Aim:
Copy the items starting at the line with "Given: Open johnnythehun's profile link" and ending at the line with "Looking at the screenshot, I should 189,128.", changing "profile link" to "profile page" and keeping everything else the same.

Data in this exercise:
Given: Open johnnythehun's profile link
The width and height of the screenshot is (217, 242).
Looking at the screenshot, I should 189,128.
...
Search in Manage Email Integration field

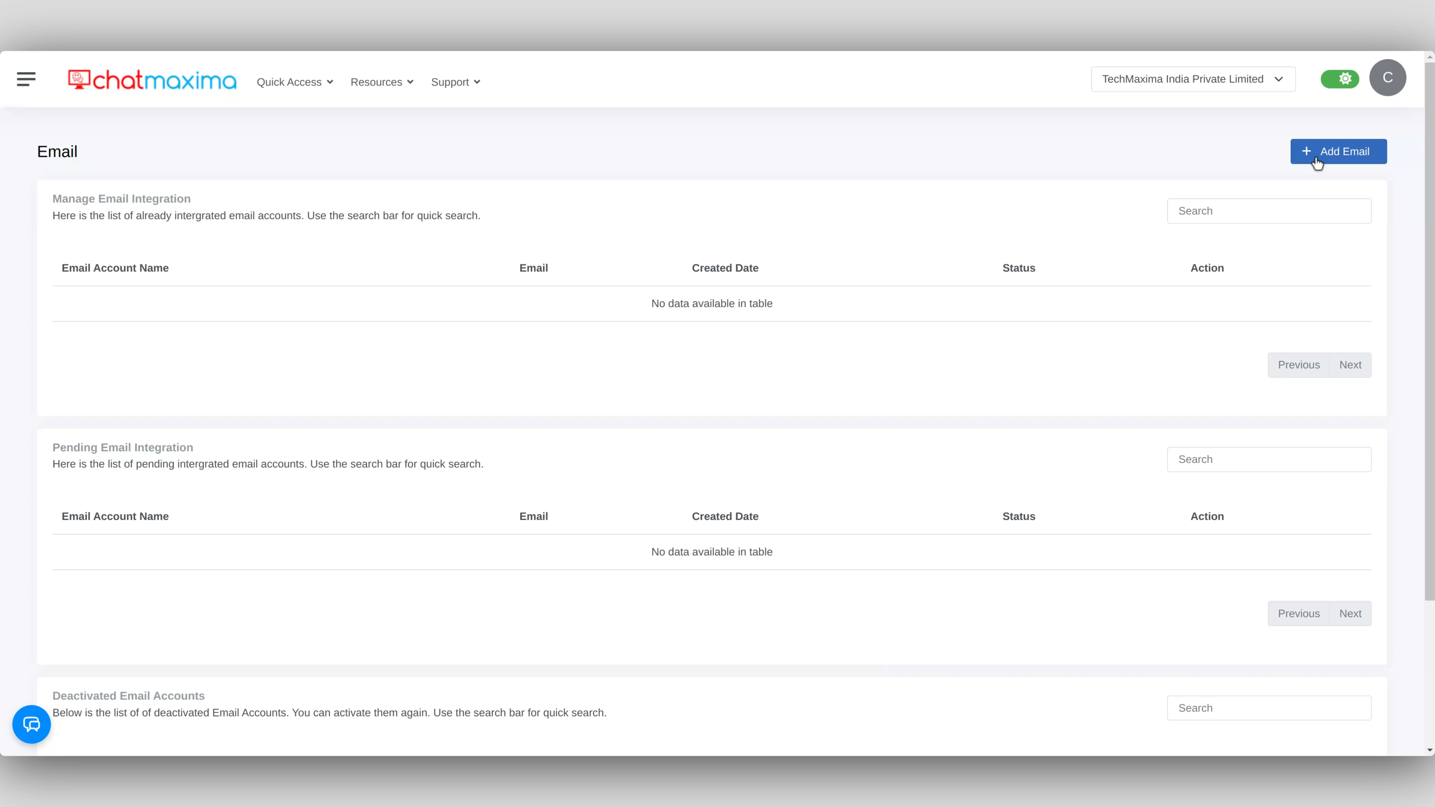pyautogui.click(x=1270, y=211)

Result for this exercise:
Given: Open johnnythehun's profile page
The width and height of the screenshot is (217, 242).
Looking at the screenshot, I should 189,128.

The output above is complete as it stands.